Aim of the task: Write out the text of each item below word for word, and leave the pictures out of your copy.

Provided data:
-*-*-
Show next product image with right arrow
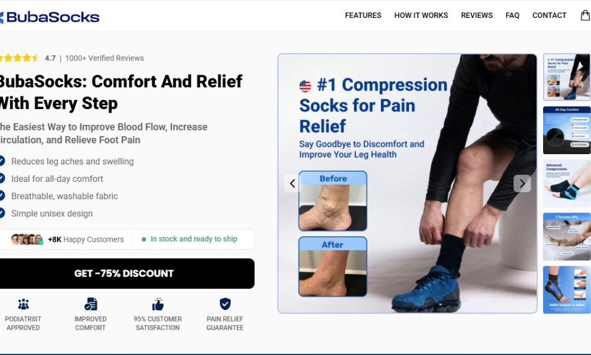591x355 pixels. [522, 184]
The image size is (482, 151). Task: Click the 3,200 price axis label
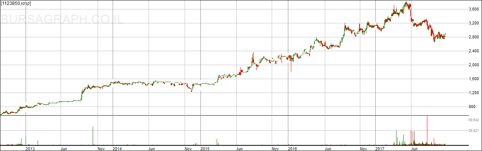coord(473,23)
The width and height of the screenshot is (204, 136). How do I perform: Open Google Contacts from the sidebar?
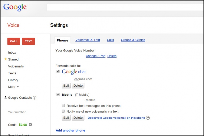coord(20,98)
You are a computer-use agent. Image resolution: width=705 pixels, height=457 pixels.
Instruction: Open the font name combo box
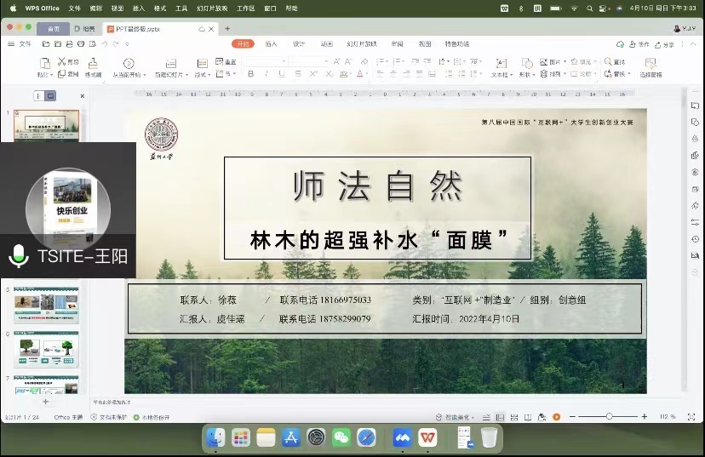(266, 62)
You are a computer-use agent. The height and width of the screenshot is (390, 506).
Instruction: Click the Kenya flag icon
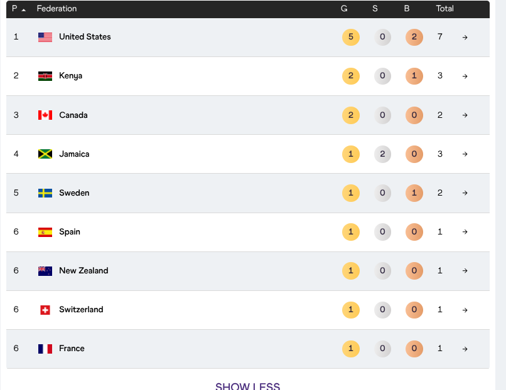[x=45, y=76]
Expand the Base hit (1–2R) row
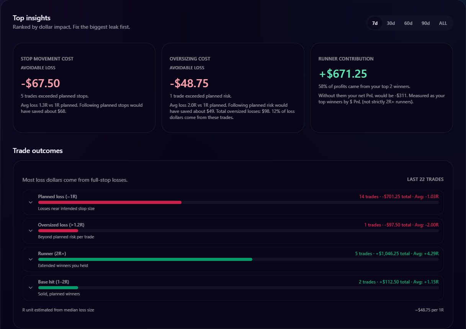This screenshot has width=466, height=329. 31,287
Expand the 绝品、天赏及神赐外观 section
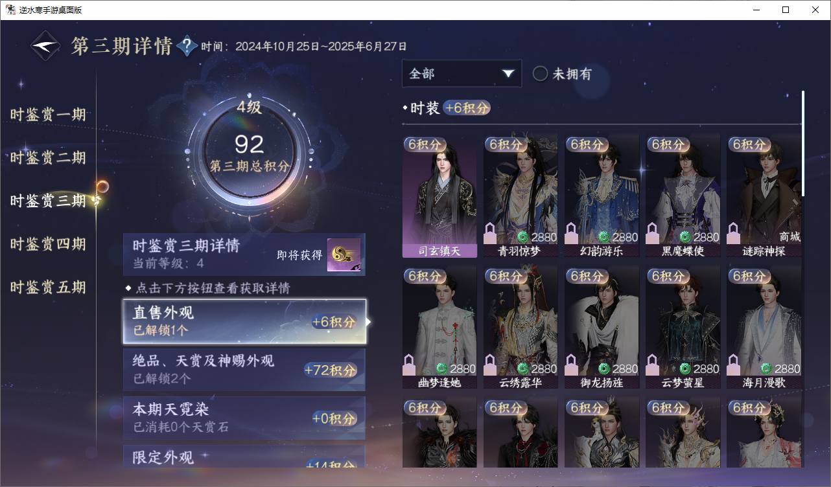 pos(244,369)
-*-*-
The response:
Show next product image with right arrow
591x355 pixels. [522, 184]
The image size is (482, 151). Task: Click the 3,200 price axis label
coord(473,23)
The width and height of the screenshot is (204, 136). How do I perform: Open Google Contacts from the sidebar?
coord(20,98)
You are a computer-use agent. Image resolution: width=705 pixels, height=457 pixels.
Instruction: Open the font name combo box
(266, 62)
You are a computer-use agent. The height and width of the screenshot is (390, 506).
Instruction: Click the Kenya flag icon
[x=45, y=76]
Expand the Base hit (1–2R) row
This screenshot has width=466, height=329. 31,287
Expand the 绝品、天赏及神赐外观 section
 pos(244,369)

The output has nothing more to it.